(Records from a data source)

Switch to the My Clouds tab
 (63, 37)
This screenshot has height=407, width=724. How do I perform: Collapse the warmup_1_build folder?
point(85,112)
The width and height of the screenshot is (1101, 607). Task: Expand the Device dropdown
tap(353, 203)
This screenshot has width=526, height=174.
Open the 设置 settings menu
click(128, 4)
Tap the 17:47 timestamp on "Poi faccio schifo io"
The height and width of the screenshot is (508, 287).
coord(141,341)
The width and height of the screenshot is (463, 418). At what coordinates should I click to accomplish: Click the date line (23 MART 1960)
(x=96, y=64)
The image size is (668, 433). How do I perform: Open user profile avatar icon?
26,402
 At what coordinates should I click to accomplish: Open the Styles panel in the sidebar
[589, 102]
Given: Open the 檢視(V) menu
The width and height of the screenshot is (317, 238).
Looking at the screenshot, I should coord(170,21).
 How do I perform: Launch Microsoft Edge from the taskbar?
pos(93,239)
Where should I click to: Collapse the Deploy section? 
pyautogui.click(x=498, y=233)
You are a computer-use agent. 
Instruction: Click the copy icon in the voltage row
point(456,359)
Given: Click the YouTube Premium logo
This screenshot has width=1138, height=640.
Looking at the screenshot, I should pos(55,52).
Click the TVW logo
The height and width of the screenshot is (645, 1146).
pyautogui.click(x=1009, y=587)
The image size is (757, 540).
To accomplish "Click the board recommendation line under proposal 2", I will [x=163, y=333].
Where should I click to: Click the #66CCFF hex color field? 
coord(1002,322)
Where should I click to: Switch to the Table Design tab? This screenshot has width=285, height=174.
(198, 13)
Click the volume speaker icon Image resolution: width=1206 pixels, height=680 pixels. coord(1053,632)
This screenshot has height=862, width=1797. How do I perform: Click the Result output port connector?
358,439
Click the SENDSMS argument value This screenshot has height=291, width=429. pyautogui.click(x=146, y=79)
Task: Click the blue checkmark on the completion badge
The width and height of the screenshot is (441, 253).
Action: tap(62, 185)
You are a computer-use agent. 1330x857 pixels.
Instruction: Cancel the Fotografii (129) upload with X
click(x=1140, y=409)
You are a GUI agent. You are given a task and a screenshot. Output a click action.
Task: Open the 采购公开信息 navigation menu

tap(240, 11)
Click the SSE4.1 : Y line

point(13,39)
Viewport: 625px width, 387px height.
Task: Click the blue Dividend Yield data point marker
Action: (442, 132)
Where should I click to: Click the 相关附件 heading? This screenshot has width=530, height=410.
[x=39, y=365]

■ **Exercise requirements**: Write out every line of the listing above verbatim, keeping the original order.

■ **Final answer**:
Switch to the My Clouds tab
 (63, 37)
This screenshot has height=407, width=724. How do I perform: Collapse the warmup_1_build folder?
point(85,112)
The width and height of the screenshot is (1101, 607). Task: Expand the Device dropdown
tap(353, 203)
This screenshot has width=526, height=174.
Open the 设置 settings menu
click(128, 4)
Tap the 17:47 timestamp on "Poi faccio schifo io"
The height and width of the screenshot is (508, 287).
coord(141,341)
The width and height of the screenshot is (463, 418). At what coordinates should I click to accomplish: Click the date line (23 MART 1960)
(x=96, y=64)
The image size is (668, 433). How do I perform: Open user profile avatar icon?
26,402
 At what coordinates should I click to accomplish: Open the Styles panel in the sidebar
[589, 102]
Given: Open the 檢視(V) menu
The width and height of the screenshot is (317, 238).
Looking at the screenshot, I should coord(170,21).
 How do I perform: Launch Microsoft Edge from the taskbar?
pos(93,239)
Where should I click to: Collapse the Deploy section? 
pyautogui.click(x=498, y=233)
You are a computer-use agent. 
Instruction: Click the copy icon in the voltage row
point(456,359)
Given: Click the YouTube Premium logo
This screenshot has width=1138, height=640.
Looking at the screenshot, I should pos(55,52).
Click the TVW logo
The height and width of the screenshot is (645, 1146).
pyautogui.click(x=1009, y=587)
The image size is (757, 540).
To accomplish "Click the board recommendation line under proposal 2", I will [x=163, y=333].
Where should I click to: Click the #66CCFF hex color field? 
coord(1002,322)
Where should I click to: Switch to the Table Design tab? This screenshot has width=285, height=174.
(198, 13)
Click the volume speaker icon Image resolution: width=1206 pixels, height=680 pixels. coord(1053,632)
This screenshot has height=862, width=1797. How do I perform: Click the Result output port connector?
358,439
Click the SENDSMS argument value This screenshot has height=291, width=429. pyautogui.click(x=146, y=79)
Task: Click the blue checkmark on the completion badge
The width and height of the screenshot is (441, 253).
Action: tap(62, 185)
You are a computer-use agent. 1330x857 pixels.
Instruction: Cancel the Fotografii (129) upload with X
click(x=1140, y=409)
You are a GUI agent. You are given a task and a screenshot. Output a click action.
Task: Open the 采购公开信息 navigation menu

tap(240, 11)
Click the SSE4.1 : Y line

point(13,39)
Viewport: 625px width, 387px height.
Task: Click the blue Dividend Yield data point marker
Action: (442, 132)
Where should I click to: Click the 相关附件 heading? This screenshot has width=530, height=410.
[x=39, y=365]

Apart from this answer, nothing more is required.